Sistem Informasi Manajemen Pembangunan di Pedesaan, BAPPENAS, (2000) menjelaskan iklim yang sesuai untuk syarat pertumbuhan tanaman semangka, yaitu: 1). Secara teoritis curah hujan yang ideal untuk areal penanaman semangka adalah 40-50 mm/bulan; 2). Seluruh areal pertanaman semangka perlu sinar matahari sejak terbit sampai tenggelam. Kekurangan sinar matahari menyebabkan terjadinya kemunduran waktu panen; 3). Tanaman semangka akan dapat tumbuh berkembang serta berbuah dengan optimal pada suhu ± 25°C (siang hari); 4). Suhu udara yang ideal bagi pertumbuhan tanaman semangka adalah suhu harian rata-rata yang berkisar 20-30 mm; 5). Kelembaban udara cenderung rendah bila sinar matahari menyinari areal penanaman, berarti udara kering yang miskin uap air. Kondisi demikian cocok untuk pertumbuhan tanaman semangka, sebab di daerah asalnya tanaman semangka hidup di lingkungan padang pasir yang berhawa kering. Sebaliknya kelembaban yang terlalu tinggi akan mendorong tumbuhnya jamur perusak tanaman.
Duljapar & Setyowati (2000) menjelaskan bahwa di samping tempat berpijaknya tanaman, tanah pun dapat berfungsi sebagai tempat penyedia unsur (bahan organik) yang dapat diserap tanaman melalui akar.
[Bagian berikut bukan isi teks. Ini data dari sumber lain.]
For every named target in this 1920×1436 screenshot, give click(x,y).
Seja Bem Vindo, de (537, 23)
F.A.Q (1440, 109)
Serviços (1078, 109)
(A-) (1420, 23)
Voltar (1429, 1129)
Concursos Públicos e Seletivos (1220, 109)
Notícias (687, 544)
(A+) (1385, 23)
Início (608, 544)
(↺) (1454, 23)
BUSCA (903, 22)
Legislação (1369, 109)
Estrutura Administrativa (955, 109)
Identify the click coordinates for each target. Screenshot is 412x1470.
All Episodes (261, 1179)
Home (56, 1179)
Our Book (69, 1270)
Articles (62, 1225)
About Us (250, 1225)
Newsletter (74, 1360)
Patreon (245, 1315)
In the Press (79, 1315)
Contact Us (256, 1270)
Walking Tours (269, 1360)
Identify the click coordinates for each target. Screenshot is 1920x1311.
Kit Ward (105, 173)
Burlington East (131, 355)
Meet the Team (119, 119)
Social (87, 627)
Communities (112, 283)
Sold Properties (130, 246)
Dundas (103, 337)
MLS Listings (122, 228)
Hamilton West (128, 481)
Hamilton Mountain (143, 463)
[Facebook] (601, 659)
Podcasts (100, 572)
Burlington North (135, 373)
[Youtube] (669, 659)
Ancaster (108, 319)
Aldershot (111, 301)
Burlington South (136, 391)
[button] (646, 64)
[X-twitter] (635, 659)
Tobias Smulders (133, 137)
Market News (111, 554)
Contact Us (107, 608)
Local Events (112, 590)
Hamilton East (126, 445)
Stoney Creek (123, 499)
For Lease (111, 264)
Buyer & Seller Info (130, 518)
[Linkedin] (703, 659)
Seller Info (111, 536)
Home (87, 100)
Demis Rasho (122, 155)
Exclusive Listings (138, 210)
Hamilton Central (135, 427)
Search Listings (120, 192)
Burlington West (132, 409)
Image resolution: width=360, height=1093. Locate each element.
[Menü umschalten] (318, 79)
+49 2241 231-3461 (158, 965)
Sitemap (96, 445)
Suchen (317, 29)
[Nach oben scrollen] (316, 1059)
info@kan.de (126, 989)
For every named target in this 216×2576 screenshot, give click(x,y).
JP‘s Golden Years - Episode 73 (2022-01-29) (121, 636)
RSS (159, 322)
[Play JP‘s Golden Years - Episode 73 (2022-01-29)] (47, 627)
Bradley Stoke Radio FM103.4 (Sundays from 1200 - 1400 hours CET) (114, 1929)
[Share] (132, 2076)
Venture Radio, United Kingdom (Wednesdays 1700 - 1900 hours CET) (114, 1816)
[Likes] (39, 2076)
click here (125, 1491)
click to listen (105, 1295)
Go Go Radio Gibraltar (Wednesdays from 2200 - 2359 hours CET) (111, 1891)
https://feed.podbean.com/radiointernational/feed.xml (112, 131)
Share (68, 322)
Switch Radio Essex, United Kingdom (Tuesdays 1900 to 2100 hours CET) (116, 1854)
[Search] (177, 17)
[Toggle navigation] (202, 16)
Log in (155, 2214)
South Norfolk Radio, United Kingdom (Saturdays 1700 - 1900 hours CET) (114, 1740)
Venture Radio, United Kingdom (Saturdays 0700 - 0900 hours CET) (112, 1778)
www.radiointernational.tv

Secara umum semangka menghendaki tanah yang gembur sedikit berpasir dan cukup tinggi mengandung bahan organik. Oleh karena sistem perakarannya agak dalam (lebih dari 20 cm) maka solum tanah pun harus sedang. Pada tanah sawah, semangka relatif akan tumbuh baik pada jenis tanah regosol, andosol, latosol, dan podsolik.
Keasaman (pH) tanah optimal bagi semangka agar dapat tumbuh baik harus berkisar 6,5-7,2. Agar diperoleh kondisi pH optimal tersebut, tanah yang bersifat asam (pH kurang dari 6) perlu diberi kapur. Adapun jenis kapur yang umumnya digunakan adalah kalsit atau dolomit. Biasanya tanah bersifat asam tidak dapat menyerap unsur fosfor (P) karena terikat unsur besi (Fe), alumunium (Al), dan mangan (Mn) serta dapat memacu perkembangan penyakit seperti fusarium dan rebah semai.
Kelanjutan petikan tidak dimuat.